---- RECORDS SHOWN

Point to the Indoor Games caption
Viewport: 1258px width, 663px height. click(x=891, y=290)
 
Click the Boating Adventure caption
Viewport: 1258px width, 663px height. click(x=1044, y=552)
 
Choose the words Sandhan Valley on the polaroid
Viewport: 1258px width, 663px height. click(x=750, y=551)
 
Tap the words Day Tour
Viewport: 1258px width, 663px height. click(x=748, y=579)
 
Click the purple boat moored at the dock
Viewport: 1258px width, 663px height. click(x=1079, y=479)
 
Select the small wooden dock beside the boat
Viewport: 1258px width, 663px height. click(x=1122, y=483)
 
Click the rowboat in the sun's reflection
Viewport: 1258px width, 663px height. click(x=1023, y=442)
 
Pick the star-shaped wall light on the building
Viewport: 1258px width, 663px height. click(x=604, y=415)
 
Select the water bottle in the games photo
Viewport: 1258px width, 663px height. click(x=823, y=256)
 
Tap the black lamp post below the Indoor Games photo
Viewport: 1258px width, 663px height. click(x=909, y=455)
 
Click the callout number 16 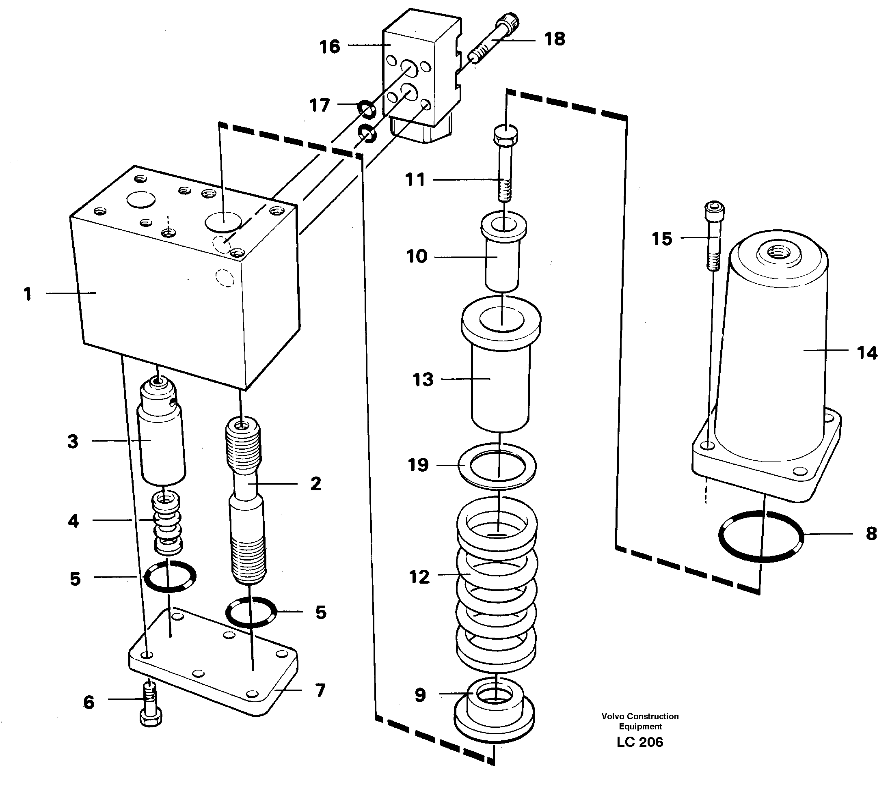coord(329,47)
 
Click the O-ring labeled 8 coord(760,536)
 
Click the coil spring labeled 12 coord(497,583)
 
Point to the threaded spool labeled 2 coord(246,500)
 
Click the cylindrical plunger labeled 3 coord(161,435)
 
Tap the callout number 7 coord(320,690)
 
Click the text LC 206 coord(639,742)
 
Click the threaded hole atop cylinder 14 coord(778,252)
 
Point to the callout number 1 coord(28,294)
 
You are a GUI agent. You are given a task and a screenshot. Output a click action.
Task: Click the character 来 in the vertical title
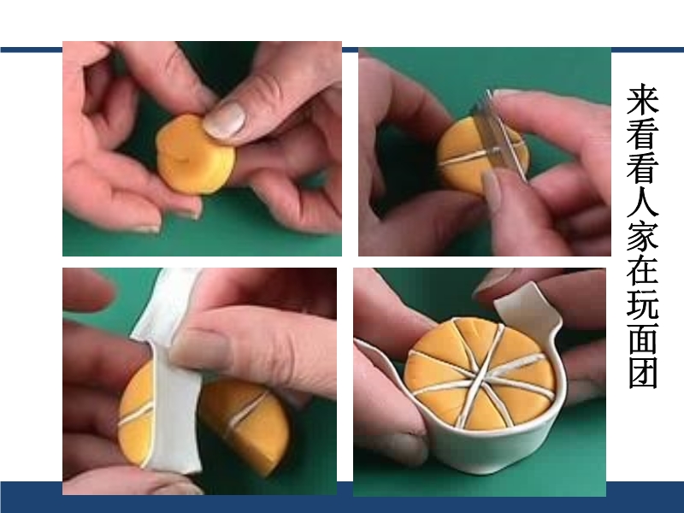click(x=643, y=99)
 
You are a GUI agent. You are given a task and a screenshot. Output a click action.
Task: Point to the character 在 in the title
click(x=643, y=270)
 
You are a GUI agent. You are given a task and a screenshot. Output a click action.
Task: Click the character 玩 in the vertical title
click(x=643, y=304)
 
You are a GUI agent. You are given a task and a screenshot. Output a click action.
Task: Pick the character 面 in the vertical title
click(x=643, y=339)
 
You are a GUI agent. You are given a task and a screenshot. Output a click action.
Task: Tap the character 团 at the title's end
click(x=643, y=373)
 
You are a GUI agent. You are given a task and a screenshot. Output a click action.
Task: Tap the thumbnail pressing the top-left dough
click(x=224, y=120)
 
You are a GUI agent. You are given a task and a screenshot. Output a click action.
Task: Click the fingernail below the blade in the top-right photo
click(x=493, y=188)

--------

EXERCISE REQUIREMENTS:
Reproduce the lines of the material from the line with "Tap the callout number 7 coord(320,690)" to the line with "click(x=643, y=373)", both included, without the pictures.

RESULT FOR THIS EXERCISE:
Tap the callout number 7 coord(320,690)
 
Click the text LC 206 coord(639,742)
 
Click the threaded hole atop cylinder 14 coord(778,252)
 
Point to the callout number 1 coord(28,294)
 
You are a GUI agent. You are given a task and a screenshot. Output a click action.
Task: Click the character 来 in the vertical title
click(x=643, y=99)
 
You are a GUI agent. You are given a task and a screenshot. Output a click action.
Task: Point to the character 在 in the title
click(x=643, y=270)
 
You are a GUI agent. You are given a task and a screenshot. Output a click action.
Task: Click the character 玩 in the vertical title
click(x=643, y=304)
 
You are a GUI agent. You are given a task and a screenshot. Output a click action.
Task: Pick the character 面 in the vertical title
click(x=643, y=339)
 
You are a GUI agent. You are given a task and a screenshot. Output a click action.
Task: Tap the character 团 at the title's end
click(x=643, y=373)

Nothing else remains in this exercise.